В то время я работала врачом УЗИ, поэтому почти наверняка знала дату рождения и пол ребенка. Проверила по православному календарю, чье имя в святцах прославляют в первых числах сентября, и увидела, что 9-е число – день рождения Анны, матери Иисуса – Марии. Поэтому второе имя Анна, или Энн, определилось само. К тому же в имени Стефани внутри есть «Ани».
Тогда, в 1996 году, в России это была первая Стефани. Вскоре у певца Дмитрия Маликова родилась дочь, и назвали ее Стефания. Очень быстро это имя стало популярным в России, особенно в Москве.
В садике и начальной школе все знали и называли мою дочь Анной Шерлок. А всё – с легкой руки моего папы, который приехал помогать мне с дочкой. Когда ей исполнилось полгода, я вернулась в поликлинику, где работала до ее появления на свет врачом УЗИ. На прогулке в парке наш дедушка кому-то ответил, что она Анечка, да так и стал ее называть. «Анечка так Анечка», – подумала я. Это ведь тоже ее имя, и оно ей тоже подходит.
Даже на первых соревнованиях в спортивной школе в Москве, в десять лет, дочку тоже называли Анной Шерлок. Правда, иногда в фамилии почему-то ставили ударение на второй слог, и это было смешно.
В одиннадцать лет дочка перешла в среднюю школу, где уже по всем документам значилась как Стефани и представлялась только так. Когда я вдруг забывалась и называла ее по-старому, она говорила: «Ну какая я тебе Анюта?» К тому времени она уже была зарегистрирована в Ассоциации британской гимнастики именно как Стефани Шерлок. И, конечно, полет фантазии, связанный с этим фактом, у каждой из нас был свой. Но это отдельная история. А пока о том, как спорт, а именно художественная гимнастика, вошел в нашу жизнь.

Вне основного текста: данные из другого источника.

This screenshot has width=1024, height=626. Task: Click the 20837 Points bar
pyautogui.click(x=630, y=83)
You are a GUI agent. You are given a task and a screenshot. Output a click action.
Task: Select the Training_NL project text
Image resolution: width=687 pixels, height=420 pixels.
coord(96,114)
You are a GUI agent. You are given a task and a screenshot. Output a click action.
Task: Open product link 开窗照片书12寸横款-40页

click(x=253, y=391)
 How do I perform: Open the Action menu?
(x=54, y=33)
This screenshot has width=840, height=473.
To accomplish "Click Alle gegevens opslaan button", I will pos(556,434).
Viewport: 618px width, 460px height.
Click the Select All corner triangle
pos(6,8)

В Советском Союзе фигурное катание для многих было одним из любимых видов спорта. А историю советской фигуристки Ирины Родниной, трехкратной олимпийской чемпионки, знают почти все. В детстве она была очень слабенькой, часто болела, и родители отдали ее в спорт, чтобы укрепить здоровье.

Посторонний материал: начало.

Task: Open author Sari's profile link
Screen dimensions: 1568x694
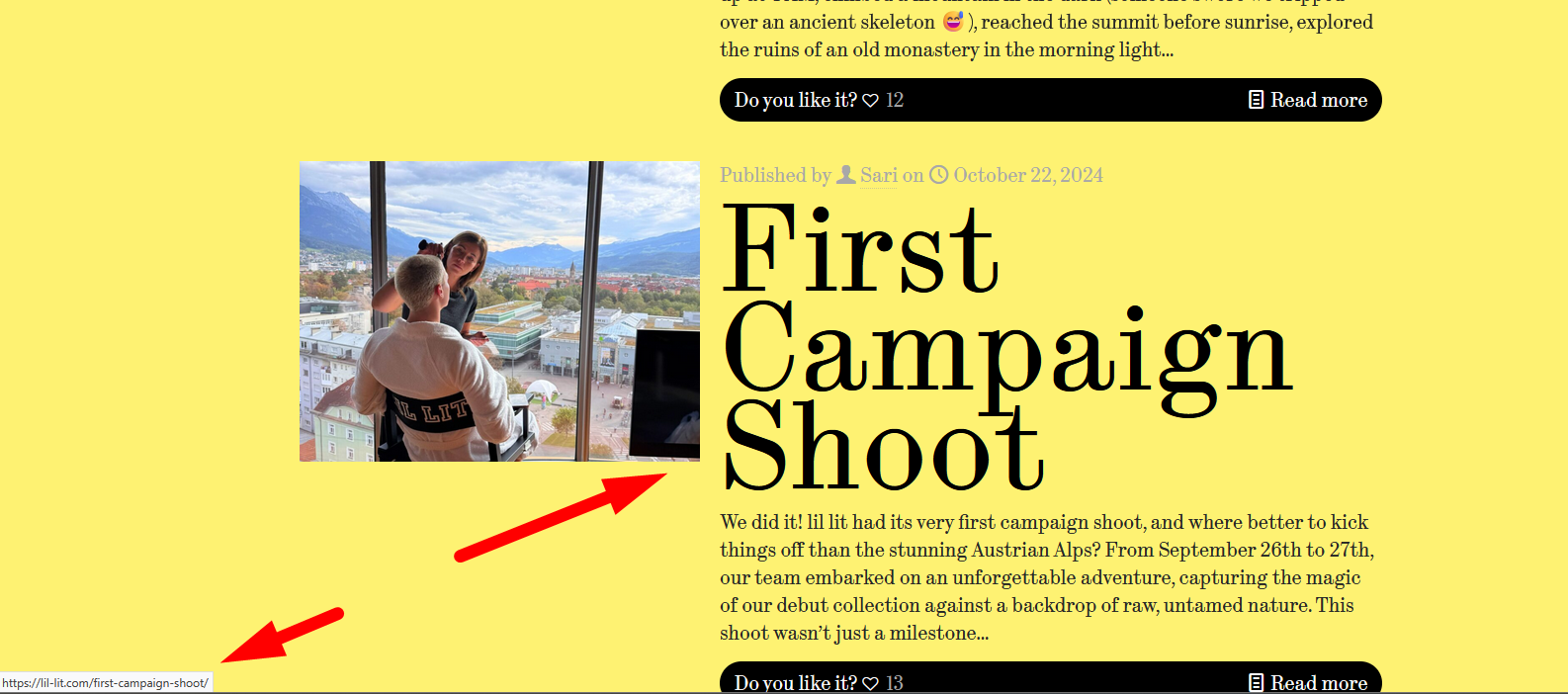Action: coord(879,175)
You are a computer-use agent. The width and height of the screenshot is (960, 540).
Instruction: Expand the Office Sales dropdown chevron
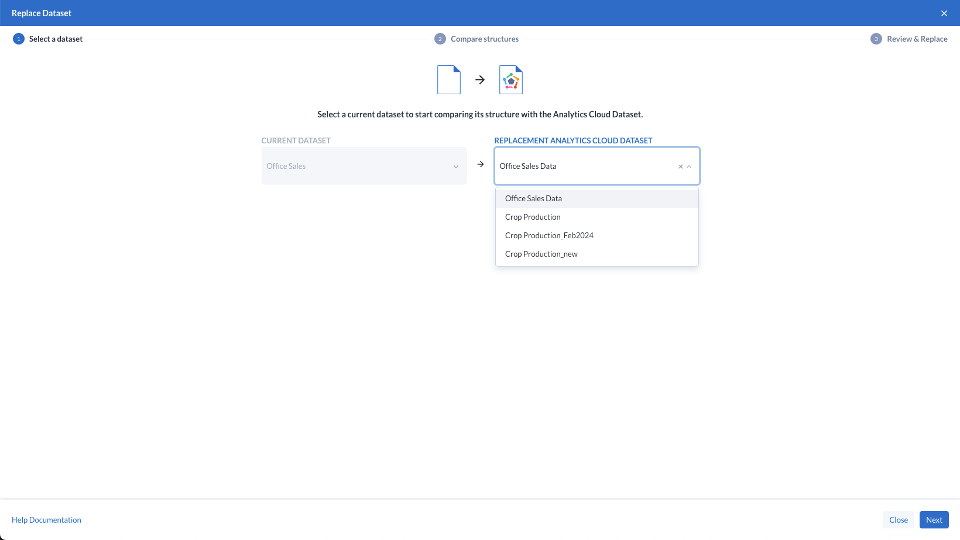(456, 166)
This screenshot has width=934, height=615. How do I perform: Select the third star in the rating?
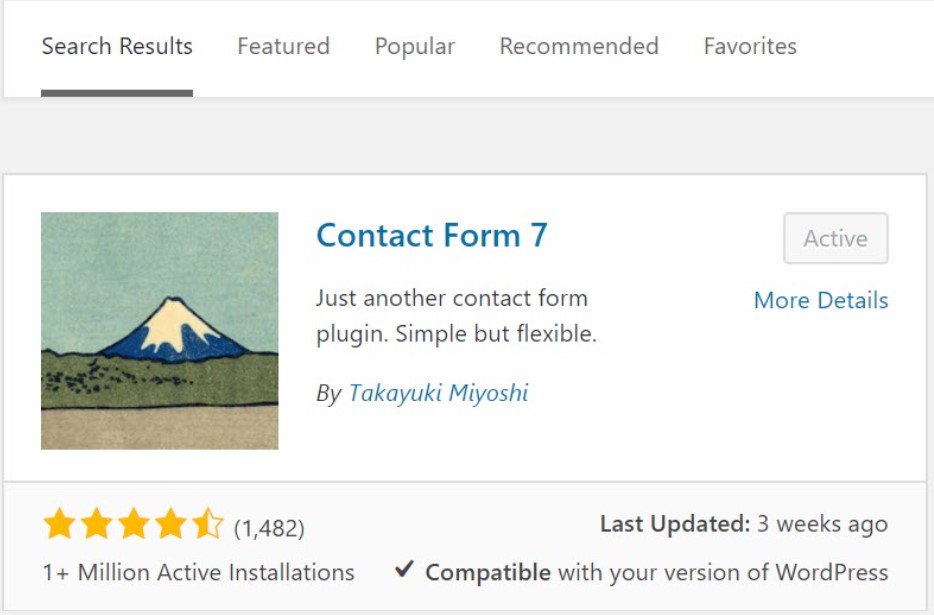[133, 522]
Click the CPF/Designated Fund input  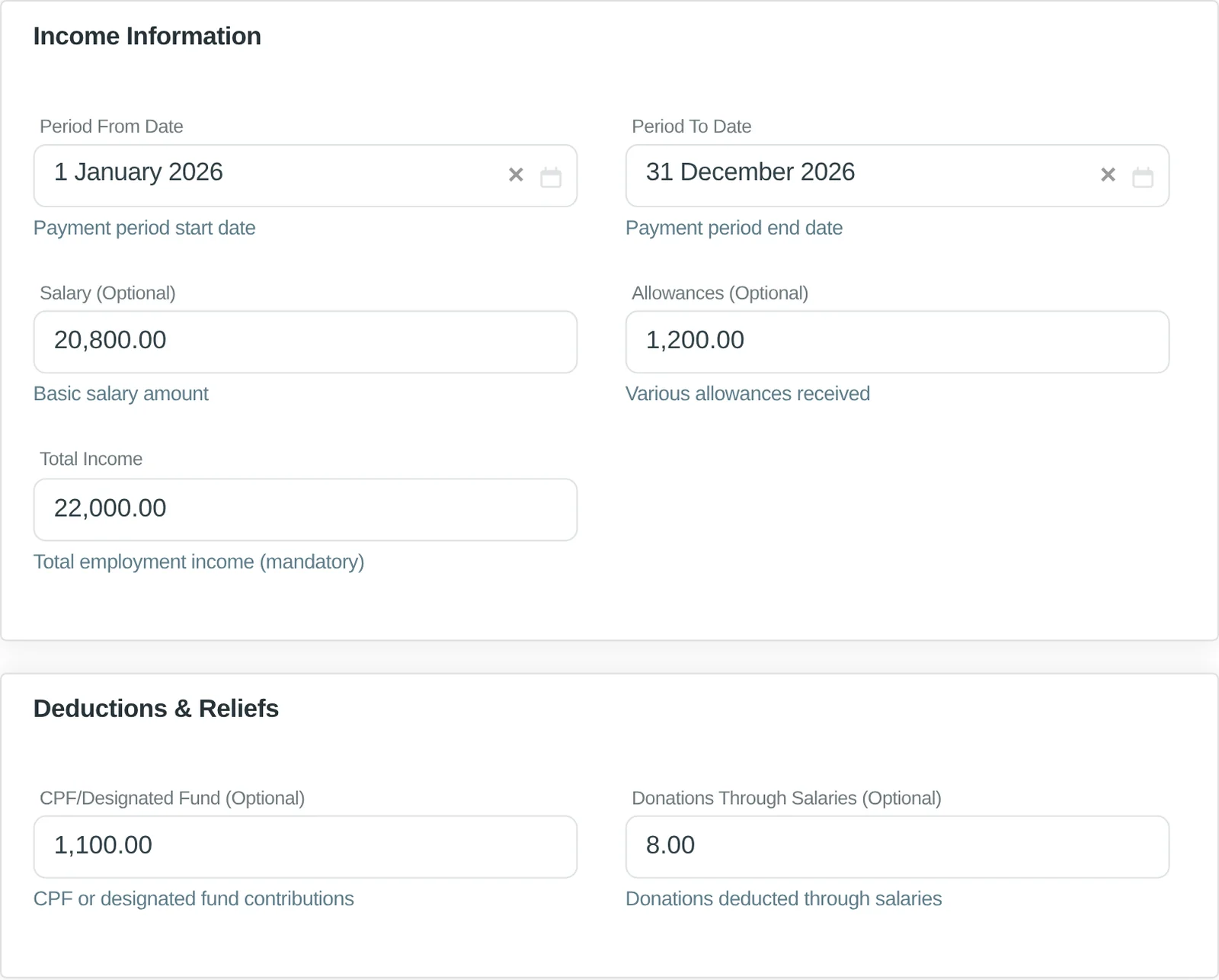306,847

У нас более или менее схожая история. Аппетит у Стефани всегда был не очень. Если вдруг мне удавалось отвлечь ее, например мультиками, и скормить ей больше обычного, то ее обязательно тошнило и на этом не заканчивалось. В два года на диспансерном осмотре ей поставили диагноз «отставание по росту и весу». Педиатр успокаивала тем, что биометрические таблицы в России адаптированы под современных, крупных, детей и что моя дочь абсолютно нормальная.

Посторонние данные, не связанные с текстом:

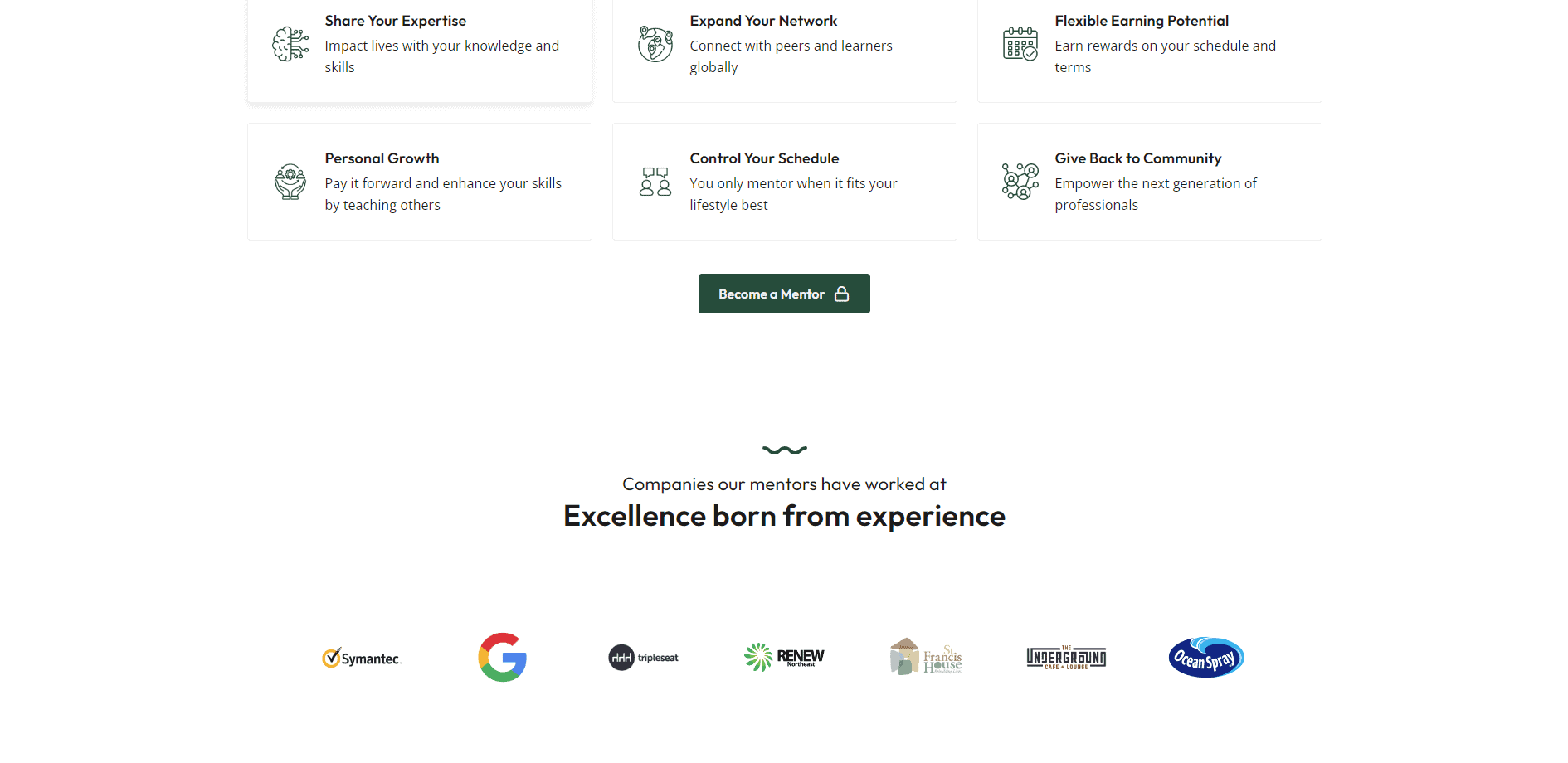Click the Excellence born from experience heading
1568x763 pixels.
pos(784,517)
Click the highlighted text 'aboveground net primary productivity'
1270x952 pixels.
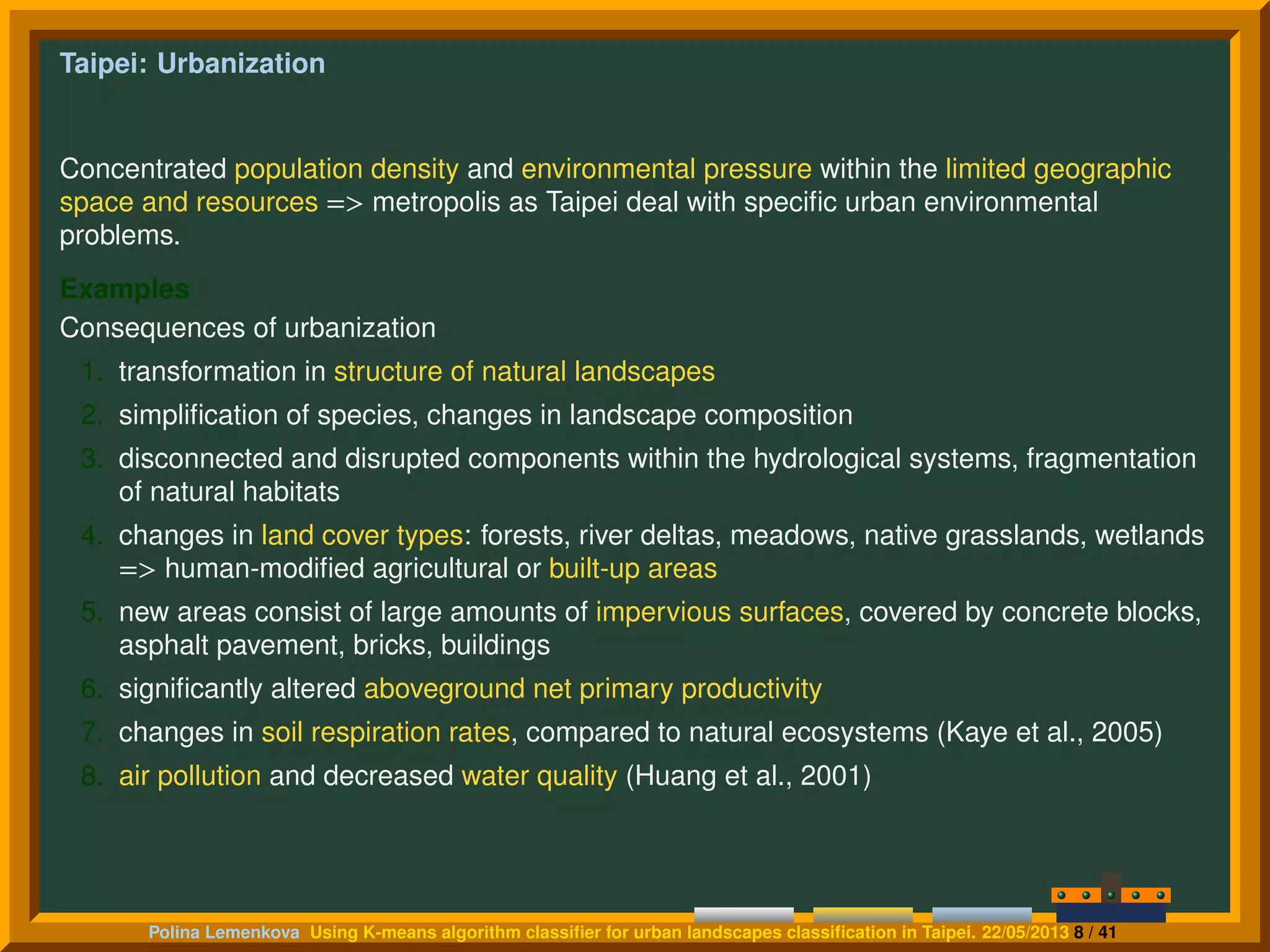tap(592, 689)
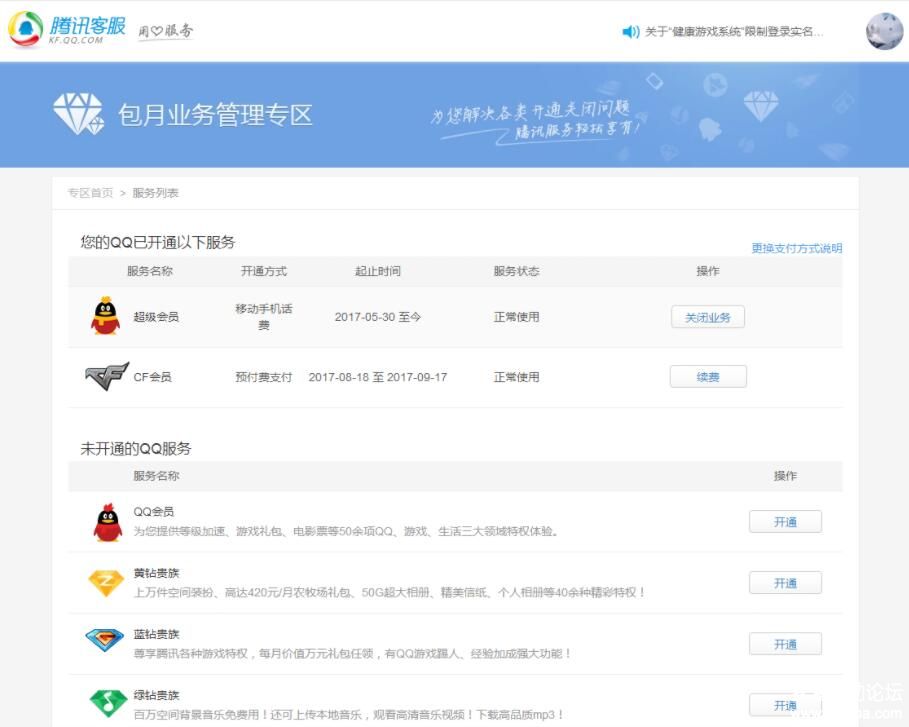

Я стала брать шестилетнюю дочь с собой в фитнес-клуб World Class. Однажды мы попали на тестирование к спортивному врачу. Плачевные результаты у обеих: крайне низкая выносливость и маленький объем легких. Чтобы выправить ситуацию, я начала с йоги, плюс танцы. Девочку посоветовали отдать на плавание или в гимнастику. В нашем клубе как раз была художественная гимнастика. С этого все и началось.
Анечке семь. Она два раза в неделю занимается в малюсеньком зале в свое удовольствие. Праздник в клубе – и ее первое выступление с мячом под музыку из фильма «Профессионал»[6]: натянутые стопы, сияющие глаза, четкость попадания в музыку и радость движения.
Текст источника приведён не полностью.